外資系企業が開発した新型コロナウイルスワクチンが普及するなか、国内でも多様なタイプのワクチンが開発されている。出遅れた「国産ワクチン」が実際に使われるものになるかは、海外勢にない価値をどれだけ見いだせるかにかかっている。現状では、ほとんどの国産ワクチンの供給開始が来年以降になるとみられている。だが、国産ワクチンの開発を支援する機運が高まってきたことで、前倒しで登場する可能性も出てきた。(赤羽環希)
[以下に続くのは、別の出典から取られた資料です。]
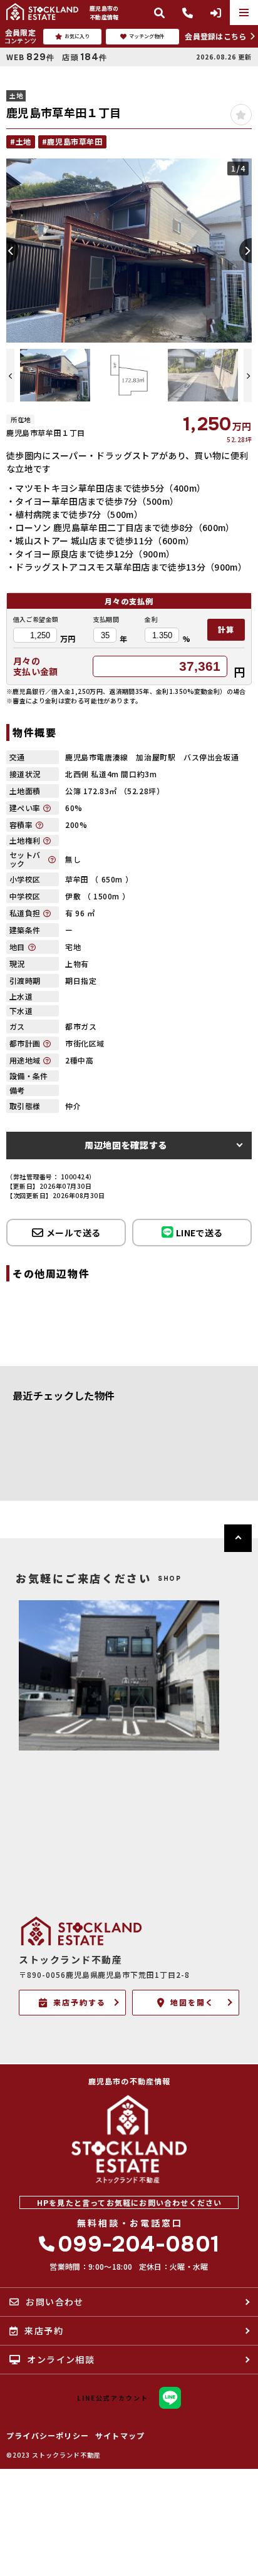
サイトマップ (120, 2435)
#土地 (20, 141)
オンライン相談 (61, 2359)
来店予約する (79, 2002)
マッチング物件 (146, 36)
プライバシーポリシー (47, 2435)
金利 (151, 619)
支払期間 (106, 619)
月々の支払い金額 (35, 666)
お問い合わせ (54, 2301)
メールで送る (73, 1232)
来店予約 (43, 2330)
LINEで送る (199, 1232)
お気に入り (77, 36)
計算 (226, 629)
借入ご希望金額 (35, 619)
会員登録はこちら (215, 36)
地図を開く (192, 2002)
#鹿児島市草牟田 (72, 141)
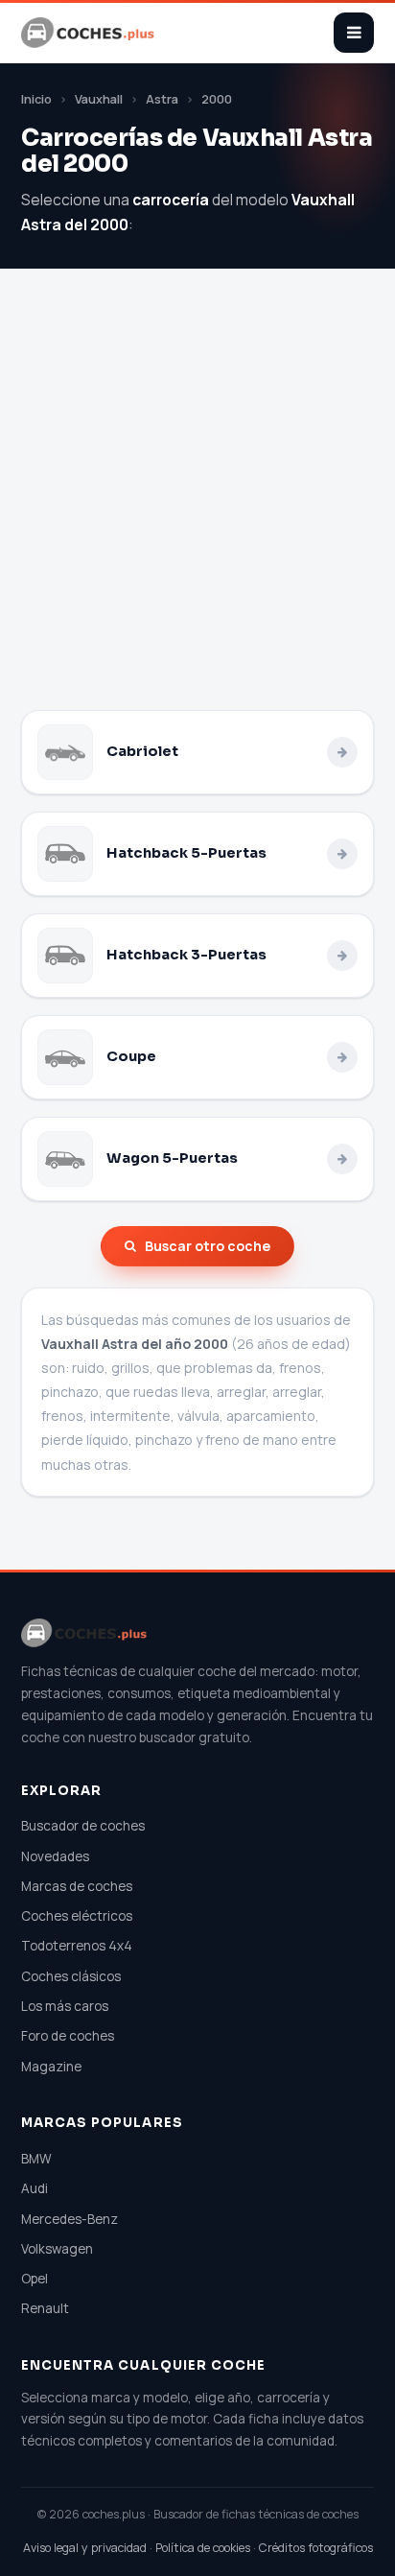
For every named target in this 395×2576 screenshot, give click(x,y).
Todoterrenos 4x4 (76, 1945)
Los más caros (64, 2006)
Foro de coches (67, 2035)
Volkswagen (57, 2248)
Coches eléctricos (76, 1916)
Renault (45, 2308)
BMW (36, 2158)
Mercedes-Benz (69, 2219)
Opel (34, 2278)
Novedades (55, 1856)
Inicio (36, 99)
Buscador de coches (83, 1825)
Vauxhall (99, 99)
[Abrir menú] (354, 32)
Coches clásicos (71, 1976)
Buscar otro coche (207, 1246)
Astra (162, 99)
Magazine (51, 2066)
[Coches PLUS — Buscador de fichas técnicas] (89, 32)
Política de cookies (202, 2548)
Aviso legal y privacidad (85, 2548)
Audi (34, 2188)
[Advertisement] (197, 502)
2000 (216, 99)
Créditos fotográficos (316, 2548)
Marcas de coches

 米ファイザー製や米モデルナ製と同じメッセンジャーRNA(mRNA)ワクチンを開発している企業は、日本にもある。第一三共、エリクサジェン・セラピューティックス、VLPセラピューティクスなどだ。エリクサジェンとVLPは本拠地は米国だが日本の研究者が創設したベンチャー。各社共通するのはワクチンの有効成分となる抗原のターゲットを、ファイザーやモデルナと異なる部分にしたことだ。

 <少量で効果発揮>

 ファイザー製などは、コロナウイルスが細胞に侵入するときの足がかりとなる「スパイクたんぱく質」の全長体をコードする(抗原にする)が、第一三共などは同たんぱく質が細胞側の受容体と結合する部分(RBD)のみをコードする。全長体よりサイズ(mRNAの鎖長)が小さくなるため、低用量でも全長体と同等の効果が期待できるという。中和活性がない抗体はできにくくなるため、抗体依存性感染増強(ADE)などの疾患増強リスクを低減できるとにらむ。
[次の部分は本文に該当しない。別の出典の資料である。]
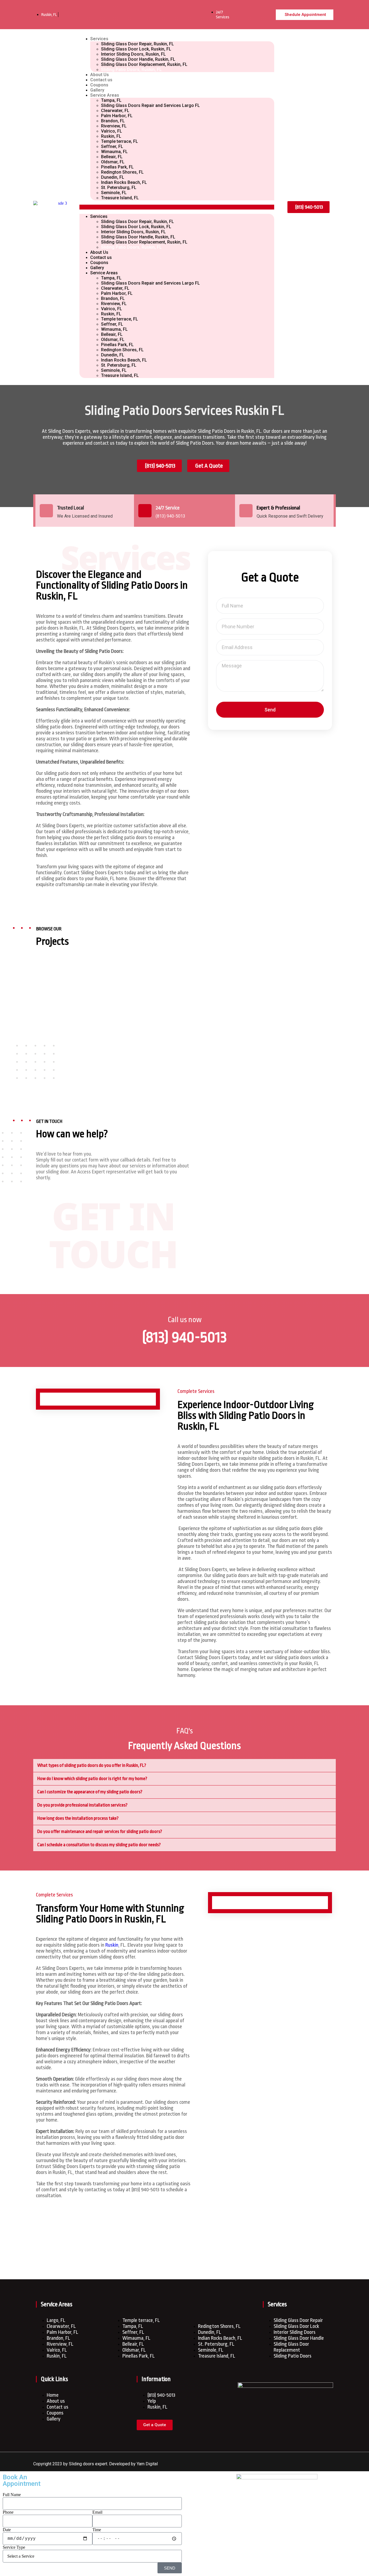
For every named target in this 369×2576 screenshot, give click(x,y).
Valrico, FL (111, 131)
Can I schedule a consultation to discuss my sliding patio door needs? (99, 1844)
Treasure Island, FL (120, 197)
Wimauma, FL (114, 151)
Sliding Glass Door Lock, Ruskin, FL (136, 49)
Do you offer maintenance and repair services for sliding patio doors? (99, 1831)
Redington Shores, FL (122, 172)
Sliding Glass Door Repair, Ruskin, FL (137, 43)
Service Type (14, 2547)
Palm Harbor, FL (117, 115)
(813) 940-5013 (184, 1337)
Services (99, 38)
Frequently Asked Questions (184, 1745)
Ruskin (111, 1945)
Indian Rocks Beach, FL (124, 182)
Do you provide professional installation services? (82, 1805)
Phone (8, 2512)
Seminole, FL (114, 192)
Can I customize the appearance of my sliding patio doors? (89, 1791)
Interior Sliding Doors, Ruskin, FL (133, 54)
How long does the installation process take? (78, 1818)
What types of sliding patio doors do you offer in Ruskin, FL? (91, 1765)
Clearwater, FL (115, 110)
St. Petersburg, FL (118, 187)
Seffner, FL (112, 146)
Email (97, 2512)
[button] (176, 207)
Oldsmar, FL (113, 161)
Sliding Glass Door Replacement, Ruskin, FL (144, 64)
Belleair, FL (112, 156)
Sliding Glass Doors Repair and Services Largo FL (150, 105)
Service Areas (104, 95)
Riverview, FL (114, 126)
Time (96, 2529)
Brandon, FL (113, 120)
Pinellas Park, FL (117, 167)
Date (7, 2529)
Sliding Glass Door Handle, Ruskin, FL (138, 59)
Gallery (97, 90)
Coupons (99, 84)
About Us (99, 74)
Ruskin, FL (111, 136)
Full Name (12, 2494)
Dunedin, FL (112, 177)
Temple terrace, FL (119, 141)
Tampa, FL (111, 100)
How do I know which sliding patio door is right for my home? (92, 1778)
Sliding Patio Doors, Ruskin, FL (131, 69)
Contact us (101, 79)
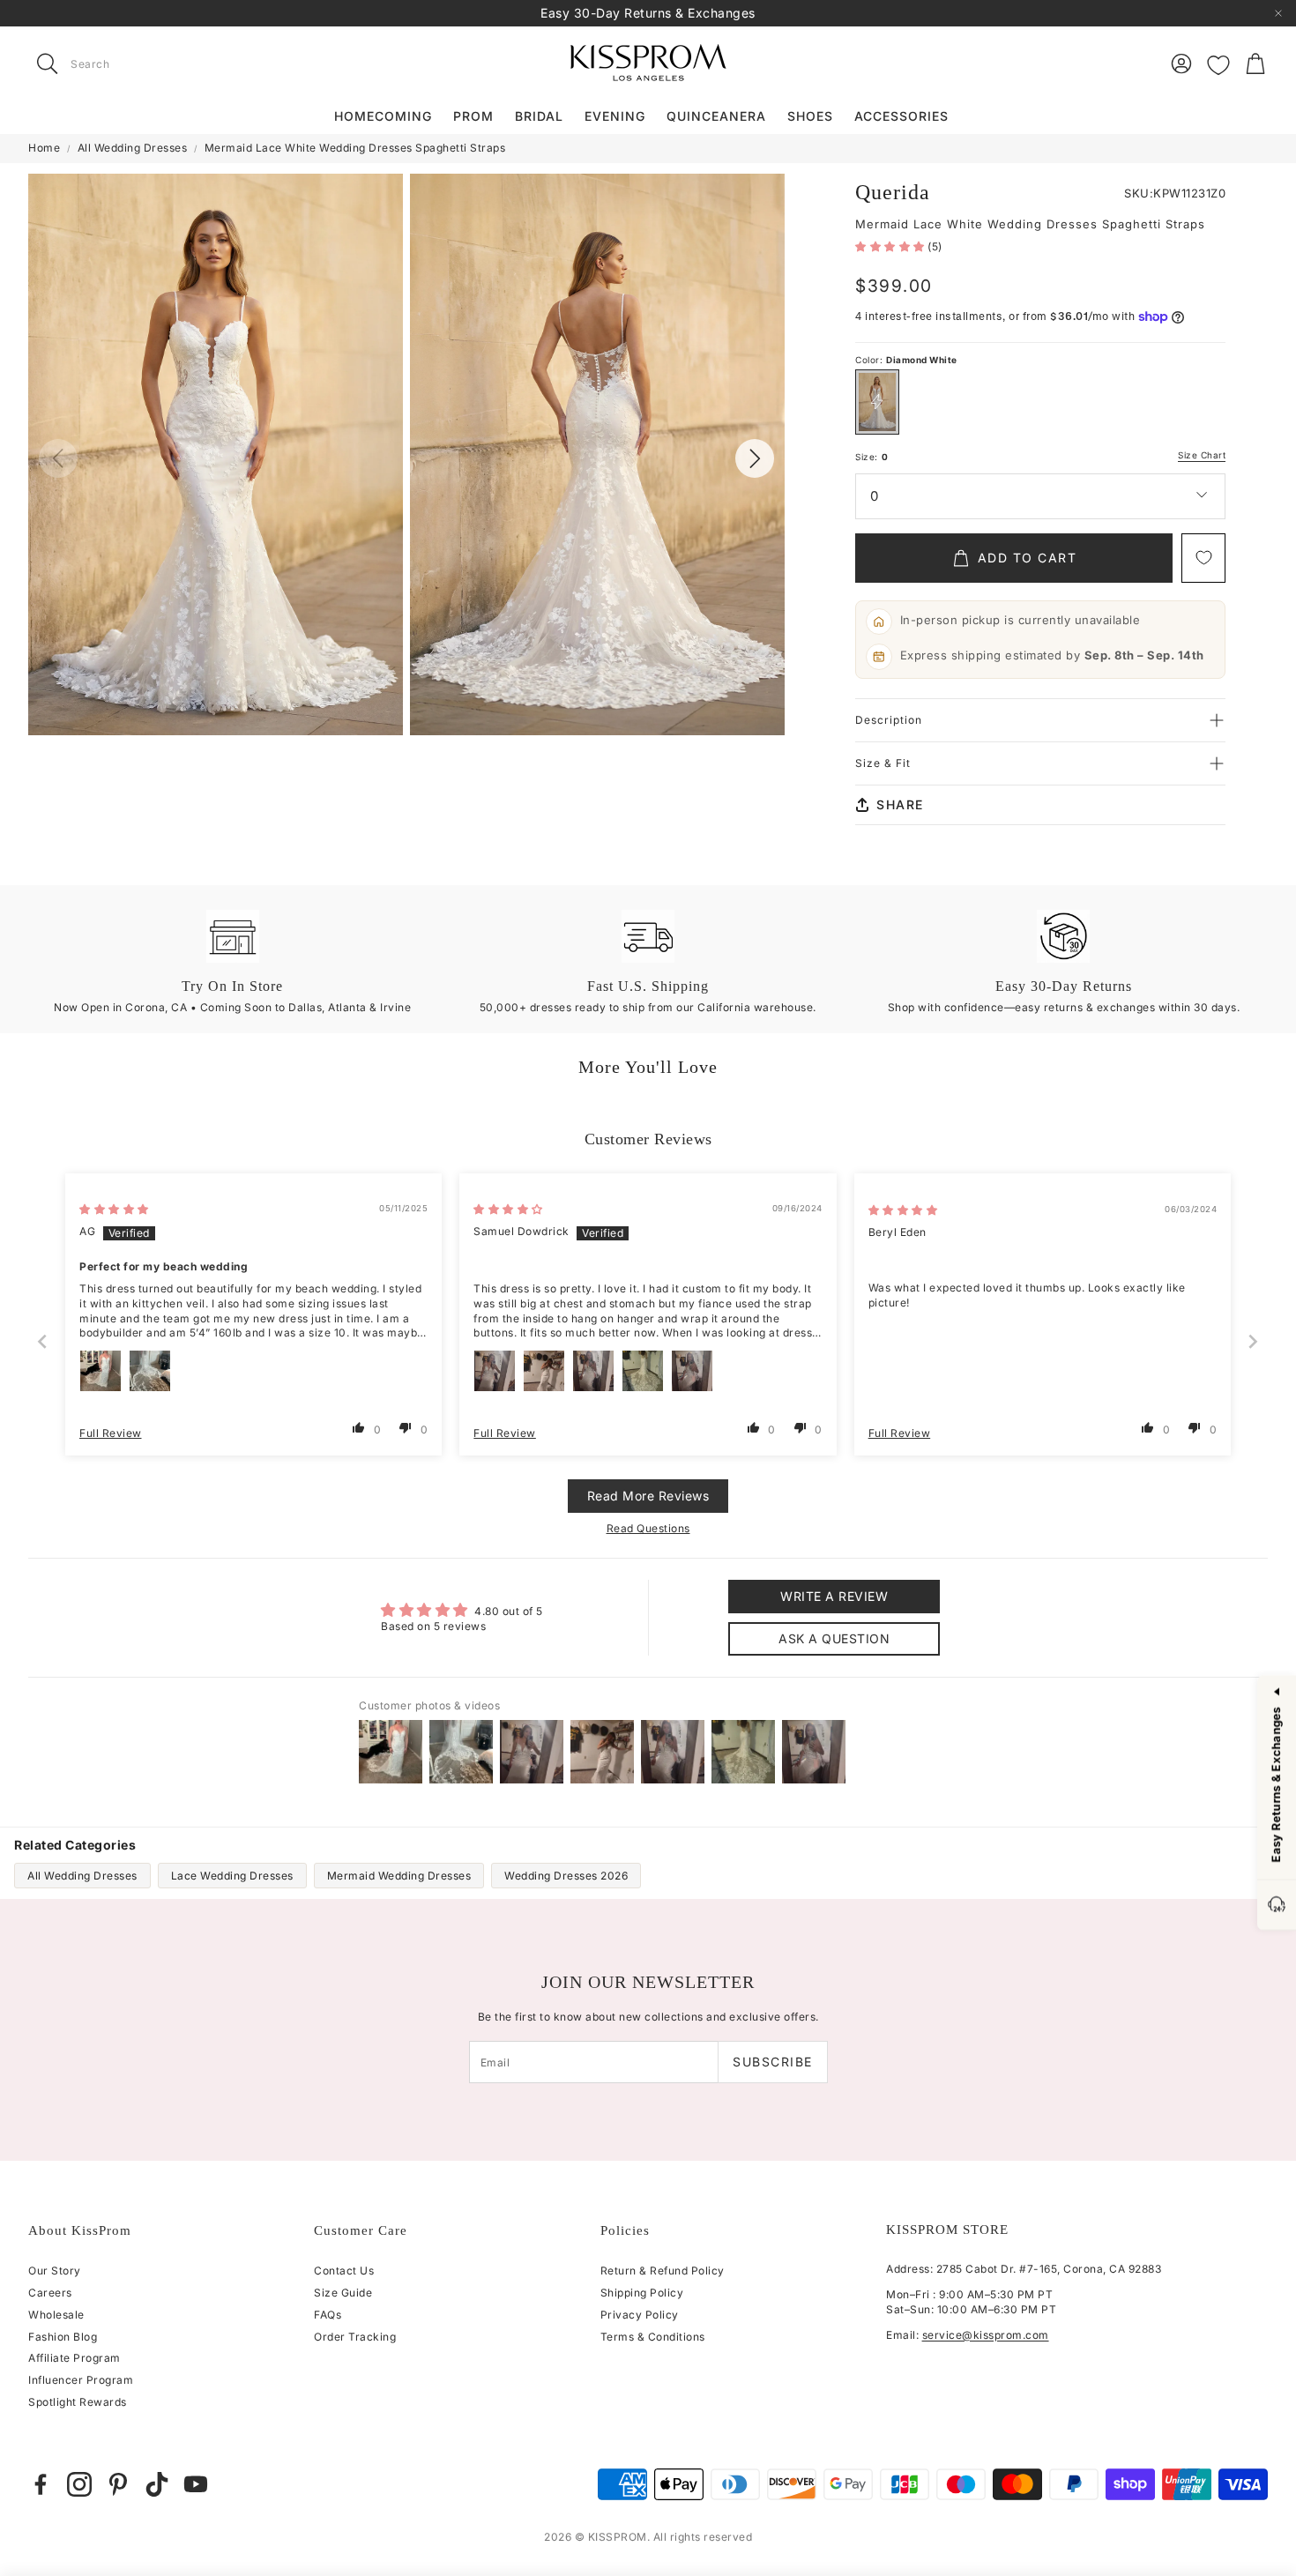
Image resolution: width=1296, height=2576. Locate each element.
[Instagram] (79, 2484)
 エリクサジェンとVLPは、mRNAが体内に入ってからも自己増殖する機能もあるため、さらに少ない量で有効性を発揮できる。VLPの場合はモデルナ製より約10分の1のワクチン量。日本の全国民分を作る場合でも必要な生産量は127グラム程度ですむと計算している。製造は富士フイルムが受託する。

 <注射以外の手法>

 注射以外の接種方法も開発されている。DNAベースのワクチンを開発しているアンジェスは、注射剤の臨床試験と並行して、ダイセルが開発した皮内投与デバイスを使った臨床試験も実施している。エリクサジェンも皮内投与型のワクチンで、注射部位の正常な皮膚温度(33~37度C)のみで活性化する特徴がある。

 アイロムグループのIDファーマは、鼻から投与するワクチンを開発。ウイルスの主な侵入経路である鼻咽頭で感染を防御するため、発症だけでなく感染自体の予防効果が見込める。無症状感染者のウイルス排出も低減でき、変異株にも対応しやすいという。

 <新たな「運び屋」>

 英アストラゼネカ(AZ)や米ジョンソン・エンド・ジョンソン(J&J)のように、無害なウイルスをワクチン抗原の「運び屋(ウイルスベクター)」にしたワクチンもある。IDファーマは日本発の「センダイウイルスベクター」を使う。既存のウイルスベクターのようにDNAとして核内に移行せず、細胞質内で増えるためDNAを傷つけるリスクがない。東京都医学総合研究所とノーベルファーマは天然痘ワクチン由来の「ワクシニアウイルス」を運び屋にしたワクチンを開発する。

 <国家戦略追い風>

 現時点で国産ワクチンのほとんどは供給開始が来年以降になるとみられている。課題は承認申請の根拠となる大規模な臨床試験だ。医薬品医療機器総合機構(PMDA)は数千人以上の規模で実際の発症予防効果などを検証したうえで承認申請することを求めているが、開発企業は承認申請と大規模治験の並行実施など、特例的な措置を要望している。ここへ来て政府が国産ワクチン開発・生産体制の強化に向けた国家戦略をまとめ、これを追い風に申請条件が緩和されれば、前倒しの供給開始も可能だ。塩野義製薬は、当局と協議して年内の実用化を目指している。